When I wanted to finish my old flashcards quickly, it was partly because, on some level, I sensed that they weren’t working. Instead of letting that tension fuel my search for a solution, I diverted the energy into flashcard anxiety.
With these new vocab cards, the system is working properly. Without the old tension, I don’t have the same desire to finish as fast as possible.
Well. Okay, maybe I do want to knock off those last few IPA vowel cards sometimes. But old habits die hard.
But You Also Need To Listen, Read, and and Talk
At the same time, great as those vocab cards are, speaking a language is more than just word identification. To work with the language, you need to leave the flashcards behind, and enter the dance of listening and talking.
That’s why the solution really comes down to doing both. Yes, use flashcards for vocab. But don’t try to cram everything about learning a language into Anki. As Wyner (and any sane language teacher) emphasizes: listen to and read material that you enjoy.
For instance, I listen to the Spanish soundtrack of Muppets Take Manhattan. I have the movie pretty much memorized from hundreds of viewings as a child, so I don’t know if this is brilliant, or cheating. But every couple weeks, I pop it on again, and I catch more of the phrases.
Since I’ve (basically) memorized the Gospel of Mark, I also listen to some great Spanish recordings of that. I know at least one language book specifically recommended against listening to a foreign translation of something you know word-for-word – but I also found an old author who mentioned that he always started learning a new language by reading the New Testament. So the jury’s still out on this one. Plus, Wyner says he always reads Harry Potter, so that’s got to be getting familiar by now.

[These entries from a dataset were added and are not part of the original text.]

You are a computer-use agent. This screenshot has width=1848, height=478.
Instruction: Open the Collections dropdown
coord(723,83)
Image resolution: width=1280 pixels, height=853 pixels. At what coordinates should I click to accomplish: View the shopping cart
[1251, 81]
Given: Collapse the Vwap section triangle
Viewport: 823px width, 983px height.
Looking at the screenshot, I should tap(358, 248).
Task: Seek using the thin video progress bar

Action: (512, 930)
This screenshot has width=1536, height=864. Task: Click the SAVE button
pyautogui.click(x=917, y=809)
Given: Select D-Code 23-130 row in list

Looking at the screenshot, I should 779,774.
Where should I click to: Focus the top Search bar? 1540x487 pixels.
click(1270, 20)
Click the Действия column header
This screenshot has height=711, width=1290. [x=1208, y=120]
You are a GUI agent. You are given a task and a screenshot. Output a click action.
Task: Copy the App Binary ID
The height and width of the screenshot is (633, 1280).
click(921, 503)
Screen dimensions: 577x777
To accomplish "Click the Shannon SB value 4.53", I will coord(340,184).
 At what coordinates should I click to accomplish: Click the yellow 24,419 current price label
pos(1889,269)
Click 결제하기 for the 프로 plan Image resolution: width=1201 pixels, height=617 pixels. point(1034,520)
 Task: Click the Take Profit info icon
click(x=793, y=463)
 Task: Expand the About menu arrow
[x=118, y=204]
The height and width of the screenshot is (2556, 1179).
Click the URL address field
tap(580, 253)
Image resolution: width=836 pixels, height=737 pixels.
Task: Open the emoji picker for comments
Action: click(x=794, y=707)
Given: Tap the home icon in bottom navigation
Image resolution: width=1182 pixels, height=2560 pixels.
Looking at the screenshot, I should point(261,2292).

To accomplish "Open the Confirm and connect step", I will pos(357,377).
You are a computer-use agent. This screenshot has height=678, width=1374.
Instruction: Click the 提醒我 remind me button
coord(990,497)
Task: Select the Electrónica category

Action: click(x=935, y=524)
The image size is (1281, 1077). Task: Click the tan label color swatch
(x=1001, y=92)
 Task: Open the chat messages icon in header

The point is: by the time you’re laughing over how a particular voice actor ever got the part of Rolf, you’ve obviously left the “testing” mentality far behind.
Remember: No English!
One final proviso on Anki vocab cards: don’t use English. This critical suggestion from Wyner has changed my whole approach to learning vocabulary. Instead of an English definition, he has you use a picture, or, eventually, a definition in the target language.
The result? If you’re learning Spanish, you stay in “Spanish mode” for your whole review. Speaking from experience, I can say that this feels completely different than the standard toggling back-and-forth that you get with typical vocabulary decks.
The bad news is, most of the free shared vocabulary decks on Anki use English definitions.
The good news is, the Internet has a lot of images. And if you edit the card in Anki, you can usually drag a thumbnail from your web browser and drop it right into your card. Very cool.
In another few years, SRS picture vocab cards will hopefully go viral. For now, I need to go work on my deck. Then listen to the Muppets.